КОРОТКОЕ ЗАДАНИЕ A: Когда, согласно отрывку о Всеобщей грамматике, возникло её эпистемологическое поле?

ОТРЫВОК ТЕКСТА:
▽

Слова и вещи. Археология гуманитарных наук — страница 30 из 101

Теперь можно очертить эпистемологическое поле Всеобщей грамматики, возникшее во второй половине XVII века и исчезнувшее в последних годах следующего. Всеобщая грамматика ни в коем случае, не есть сравнительная грамматика: она не рассматривает сближения между языками в качестве своего объекта, она их не использует в качестве метода. Ее всеобщность состоит не в нахождении собственно грамматических законов, которые были бы общими для всех лингвистических областей и выявляли бы, в идеальном и необходимом единстве, структуру любого возможного языка; если она является всеобщей, то это в той мере, в какой она способна выявить под правилами грамматики, но на уровне их основы, функцию дискурсии в анализе представлений — будь она вертикальной функцией, обозначающей представленное, или горизонтальной, связывающей его тем же самым образом, что и мысль. Поскольку она выявляет язык как представление, сочленяющееся с другим представлением, то она с полным правом является «всеобщей»: то, о чем она рассуждает, — это внутреннее раздвоение представления. Но поскольку это сочленение может создаваться многими различными способами, постольку будут иметься, как это ни парадоксально, различные всеобщие грамматики: всеобщая грамматика французского, английского, латинского, немецкого и т. д..[100] Всеобщая грамматика не стремится определить законы всех языков, она рассматривает поочередно каждый особый язык как способ сочленения мысли с самой собой. В любом отдельно взятом языке представление приписывает себе «характерные черты». Всеобщая грамматика определяет систему тождеств и различий, предполагающих и использующих эти спонтанные характерные черты. Она устанавливает таксономию каждого языка, то есть то, что обосновывает в каждом из них возможность говорить о чем-либо.

Отсюда возникают два направления, которые она обязательно развивает. Поскольку дискурсия связывает свои части так, как представление — свои элементы, всеобщая грамматика должна изучать функционирование слов в качестве представлений по отношению к другим словам; это предполагает анализ связи, соединяющей слова в единое целое (теория предложения и в особенности теория глагола), затем анализ различных типов слов и способа, каким они расчленяют представление и различаются друг от друга (теория расчленения). Но поскольку дискурсия есть не просто какая-то совокупность представлений, а удвоенное представление, которое тем самым обозначает другое — то самое, которое оно представляет, — всеобщая грамматика должна изучать способ, каким слова обозначают, то, что они высказывают, сначала в их первичном значении (теория происхождения и корня), а затем — в их непрерывной способности к перемещению, распространению, реорганизации (теория риторического пространства и теория деривации).

△

КОРОТКОЕ ЗАДАНИЕ B: Пожалуйста, приведите заново записи от строки с «Screen dimensions: 360x501» до конца записей включительно, не опуская запросов. Умножьте на 0,25 каждую координату в ответах и округлите до целых, половины вверх; запросы и размеры экрана оставьте без изменений.

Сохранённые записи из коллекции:
▽

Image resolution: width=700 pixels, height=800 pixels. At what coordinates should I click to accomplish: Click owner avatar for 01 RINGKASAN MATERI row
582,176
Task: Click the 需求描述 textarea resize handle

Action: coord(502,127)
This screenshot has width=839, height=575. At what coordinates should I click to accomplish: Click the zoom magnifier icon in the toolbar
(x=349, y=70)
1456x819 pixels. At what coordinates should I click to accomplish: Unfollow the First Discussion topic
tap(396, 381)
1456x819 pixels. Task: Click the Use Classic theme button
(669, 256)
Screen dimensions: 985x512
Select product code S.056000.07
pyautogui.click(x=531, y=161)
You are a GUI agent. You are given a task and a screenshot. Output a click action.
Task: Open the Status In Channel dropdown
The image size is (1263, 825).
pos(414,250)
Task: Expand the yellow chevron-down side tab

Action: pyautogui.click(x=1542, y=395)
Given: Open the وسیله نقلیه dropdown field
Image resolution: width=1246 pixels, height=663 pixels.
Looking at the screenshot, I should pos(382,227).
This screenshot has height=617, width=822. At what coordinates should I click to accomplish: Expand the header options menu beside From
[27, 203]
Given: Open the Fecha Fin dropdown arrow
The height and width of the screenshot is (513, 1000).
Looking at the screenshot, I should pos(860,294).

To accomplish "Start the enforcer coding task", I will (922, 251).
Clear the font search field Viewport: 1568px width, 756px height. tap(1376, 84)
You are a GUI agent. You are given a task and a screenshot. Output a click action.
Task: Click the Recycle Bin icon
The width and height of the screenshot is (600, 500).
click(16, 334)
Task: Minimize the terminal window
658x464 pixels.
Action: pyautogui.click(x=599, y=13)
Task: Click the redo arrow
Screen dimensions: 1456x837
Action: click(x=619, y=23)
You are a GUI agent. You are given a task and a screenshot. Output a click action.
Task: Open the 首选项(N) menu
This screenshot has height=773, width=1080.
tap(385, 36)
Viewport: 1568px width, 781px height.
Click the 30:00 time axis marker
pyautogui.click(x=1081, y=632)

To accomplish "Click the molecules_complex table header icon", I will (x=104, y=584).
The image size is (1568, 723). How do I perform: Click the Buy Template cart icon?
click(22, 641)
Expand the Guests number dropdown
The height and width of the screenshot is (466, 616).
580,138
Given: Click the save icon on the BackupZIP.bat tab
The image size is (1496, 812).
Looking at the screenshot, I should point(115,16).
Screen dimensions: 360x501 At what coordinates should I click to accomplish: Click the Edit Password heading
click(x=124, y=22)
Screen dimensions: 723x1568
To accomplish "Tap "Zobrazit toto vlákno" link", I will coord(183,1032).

△

ПИСЬМЕННЫЙ ОТВЕТ A: Во второй половине XVII века.

ПИСЬМЕННЫЙ ОТВЕТ B:
Screen dimensions: 360x501 At what coordinates should I click to accomplish: Click the Edit Password heading
click(x=31, y=6)
Screen dimensions: 723x1568
To accomplish "Tap "Zobrazit toto vlákno" link", I will coord(46,258).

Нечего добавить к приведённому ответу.